The first story is "False Colors," whose basic premise is that Voyager encounters what seems to be a Borg ship, but turns out to be something else entirely, and then Seven, Chakotay, and Tuvok must infiltrate it in the guise of Borg drones... leading to Seven possibly starting her own little collective. Like Perchance to Dream from Enemy Unseen, it reads like it's written by someone who is new to the comics medium: lots of word balloons, few visually interesting things near the beginning, the kind of stuff that might make for a fine episode of the tv show but is dull on the comics page. When the interesting conceit of the story finally turns up—would it be ethical for Seven to establish a "collective" of her own if it helps protect Voyager? how would she feel if she did?—it's not really used in an interesting way, the characters don't seem to actually face a dilemma due to it.
The second story in this volume is the one story I can say I've wholeheartedly enjoyed across both volumes of Star Trek Classics that I read. "Avalon Rising" is about the Doctor being sent to an alien planet to recover an artifact blocking transporters; the planet is in a medieval time period, and its knights and squires interpret the Doctor as a wizard from a distant land, a role he ends up leaning into. It's delightful stuff: visually interesting (artist David A. Roach proves every bit as adept with this Doctor as the one he normally illustrates) and the dialogue and character arc for Bob Picardo's Doctor are pitch perfect (the writing is by the unknown-to-me wife-and-husband team of Janine Ellen Young and Doselle Young). It's the kind of premise you could image them doing on screen, but they never did, reminiscent of some screen episodes (sort of a mix of "Heroes and Demons" and "Muse" and "Living Witness") without being derivative of them. Neat conceit as the Doctor retells stories of Voyager's adventures through a medieval lens, a nice heartwarming ending. Honestly, one of the best Star Trek comics I've ever read.
Next comes "Elite Force," which I guess must be an adaptation of the videogame of the same name.
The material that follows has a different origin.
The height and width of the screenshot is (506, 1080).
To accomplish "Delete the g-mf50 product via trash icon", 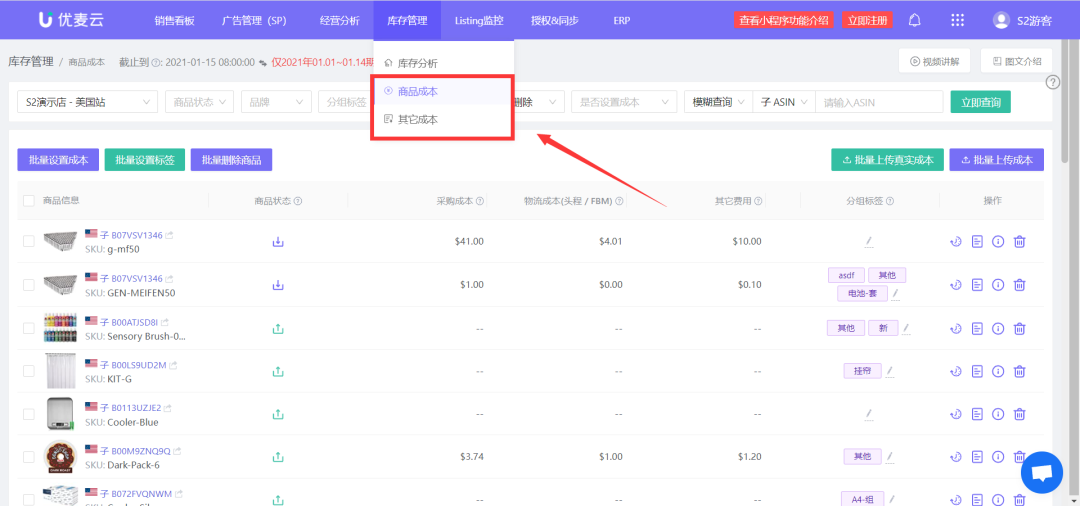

Despite writing by Dan Abnett and Andy Lanning, stalwarts of space adventures comics in general (e.g., Legion Lost) and Star Trek comics in particular (e.g., Early Voyages), I found this hard to grab onto; the "Hazard Team" characters just don't give us enough to care about. Plus (and this isn't their fault) two stories about derelict Borg and scavengers in one volume is too many!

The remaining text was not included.